Website Forensics: How To Detect Editorial Changes26th January 2020 1 By Nixintel
A few months ago I wrote about how you could use Carbon-14 to detect the timestamps for images published in webpages. By comparing the publication times of the images with the publication time of the page itself it is possible to construct a timeline of when various elements in webpage were put together and so detect any editorial changes. In my original post I used an example from my own website to show the concept but it’s much more interesting to do it with a real life case.
The Cropped Climate Activist
The Guardian reported yesterday about the controversy over the omission of black climate activist Vanessa Nakate from an article published by the Associated Press. After being accused of racism by cropping Nakate out of the photo, the AP published the original image in its place and removed the cropped image that had caused the offence. This was the original published photo with Nakate cropped out:
And here is the original, which was later added in its place:
I should be clear that the purpose of this article is not to argue about the rights and wrongs of what happened. I actively avoid political discussion on my blog and also on my Twitter account, and this will be no different. My aim is to show how it is possible to look at the underlying data that webpages leave to construct a timeline of events and detect editorial changes in website content.

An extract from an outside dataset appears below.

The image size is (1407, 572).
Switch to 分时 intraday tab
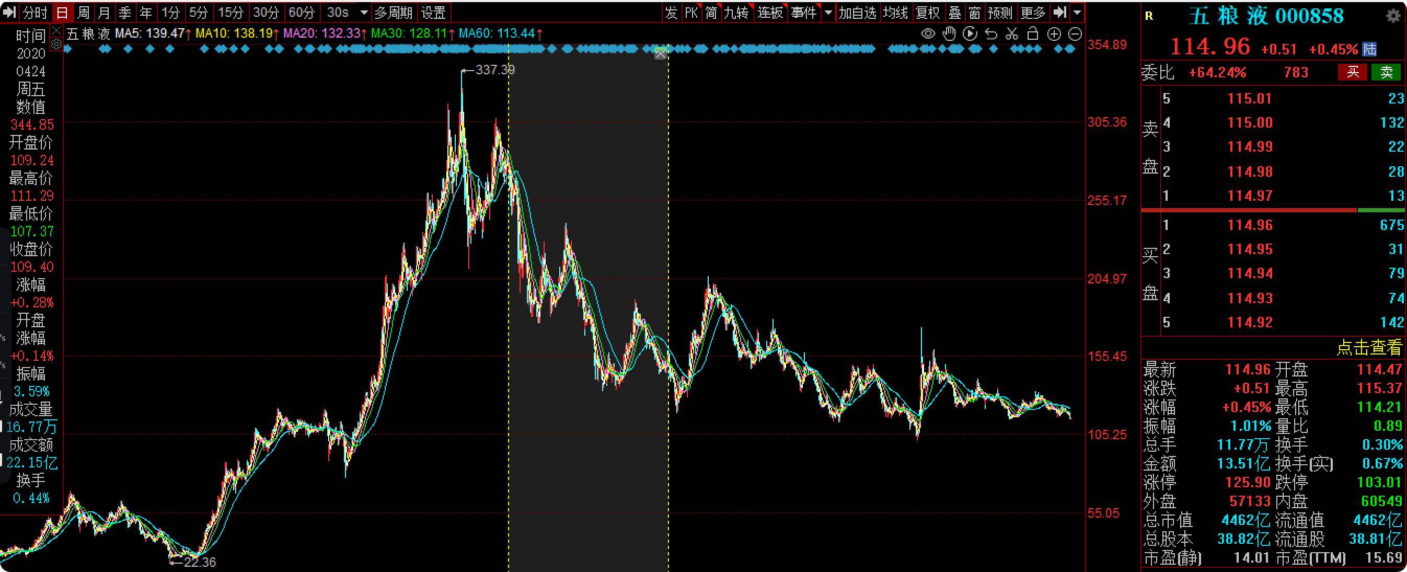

In the case of the AP article, there most definitely was an editorial change, although you would not know it if you visited the page directly. Let’s start at the beginning.
When Was The Article Published?
This might seem obvious, but the publication date is at the top of the article:
So the article was published on January 24th, 2020. This is nice to know, but it is not specific enough if the changes we are trying to detect all occurred in the same 24 hour period (which they did in this case). We need more detailed information. To get it right click on the page and choose “View Page Source” (or “View Source” in some browsers). Then choose Ctrl + F and search for the term “title”. This takes us to the part of the page that contains metadata about the publication time:
title="2020-01-24 10:41:09 - Fri Jan 24 2020 10:41:09 GMT+0000 (Coordinated Universal Time)">January 24, 2020 GMT<
So the article was published at 10:41:09 GMT on Friday 24th January 2020 – much more precise. We should expect that the photos that accompany the article were published at around the same time, but the photos in place now were not actually published until much later. By examining the content of the website in a little more detail we will be able to show categorically that the website was changed, and also find the original content that was removed.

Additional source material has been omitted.